Request:
Swap "receipts" for "payments" in the data from the line that contains "Viewport: 1249px width, 727px" through the line that contains "click(x=956, y=420)", and write out only those lines with everything else unchanged. Leave the pictures out of your answer.

Material for the task:
·····
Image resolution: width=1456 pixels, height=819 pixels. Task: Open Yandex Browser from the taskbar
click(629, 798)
·····
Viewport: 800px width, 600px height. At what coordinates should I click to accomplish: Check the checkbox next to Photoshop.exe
·····
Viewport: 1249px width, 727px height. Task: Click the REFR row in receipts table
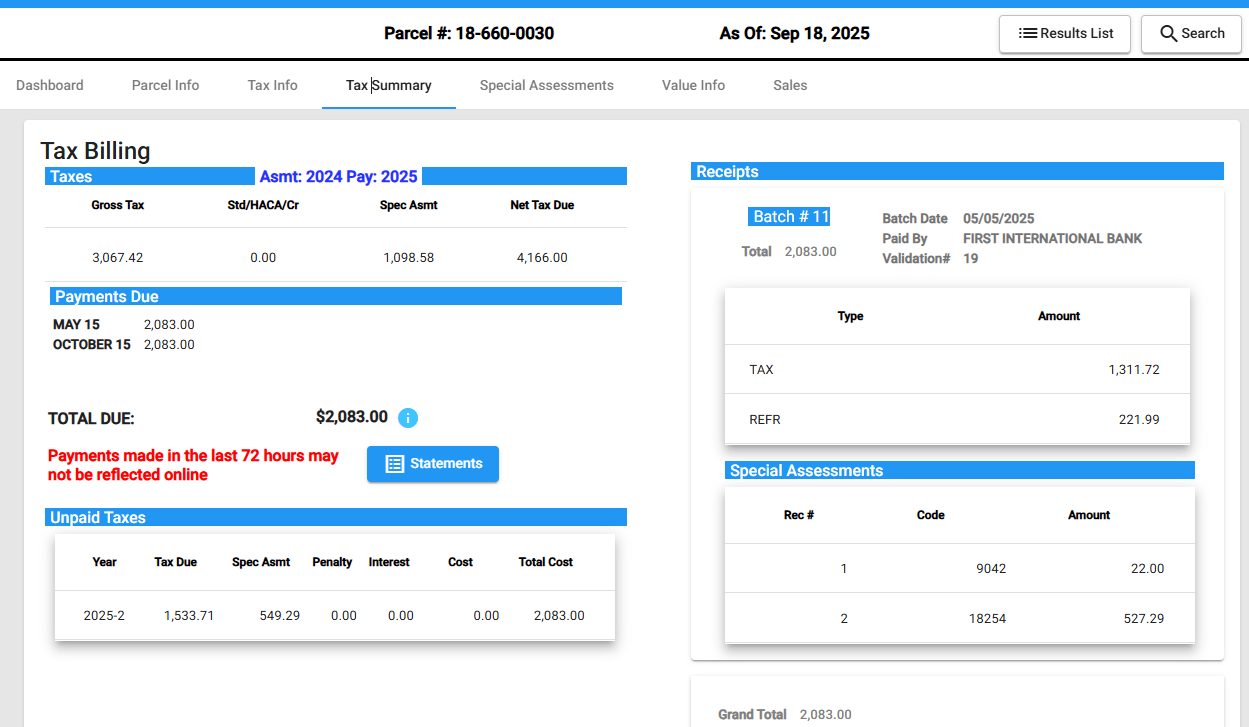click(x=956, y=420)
·····
Task response:
Viewport: 1249px width, 727px height. Task: Click the REFR row in payments table
click(x=956, y=420)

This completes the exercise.